**Task item:** Some lines in the entries contain the word "computer". Copy all of them.

**Material shown:**
━━━━

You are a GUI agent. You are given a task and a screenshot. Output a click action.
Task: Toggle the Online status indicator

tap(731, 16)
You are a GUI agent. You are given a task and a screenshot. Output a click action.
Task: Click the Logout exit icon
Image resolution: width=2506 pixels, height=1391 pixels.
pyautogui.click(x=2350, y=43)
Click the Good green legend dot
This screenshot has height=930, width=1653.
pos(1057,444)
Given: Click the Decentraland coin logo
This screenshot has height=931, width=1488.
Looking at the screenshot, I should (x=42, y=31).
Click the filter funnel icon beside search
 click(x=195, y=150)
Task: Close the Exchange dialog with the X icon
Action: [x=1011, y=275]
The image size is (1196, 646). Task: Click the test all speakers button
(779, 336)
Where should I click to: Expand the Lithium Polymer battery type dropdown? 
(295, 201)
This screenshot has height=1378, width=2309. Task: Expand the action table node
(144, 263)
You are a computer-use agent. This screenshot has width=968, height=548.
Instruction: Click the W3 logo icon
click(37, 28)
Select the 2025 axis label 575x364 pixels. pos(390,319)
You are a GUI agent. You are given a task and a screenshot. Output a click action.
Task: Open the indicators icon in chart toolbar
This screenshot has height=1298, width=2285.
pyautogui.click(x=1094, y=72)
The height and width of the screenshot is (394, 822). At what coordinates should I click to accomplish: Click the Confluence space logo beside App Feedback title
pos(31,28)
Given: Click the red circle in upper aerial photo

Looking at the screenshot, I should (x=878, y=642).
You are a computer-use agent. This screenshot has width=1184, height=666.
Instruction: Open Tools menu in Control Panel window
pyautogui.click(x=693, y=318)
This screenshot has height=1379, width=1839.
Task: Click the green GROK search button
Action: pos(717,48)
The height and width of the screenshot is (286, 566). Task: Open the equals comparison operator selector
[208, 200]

━━━━

**Completed exercise:**
You are a computer-use agent. This screenshot has width=968, height=548.
You are a computer-use agent. This screenshot has width=1184, height=666.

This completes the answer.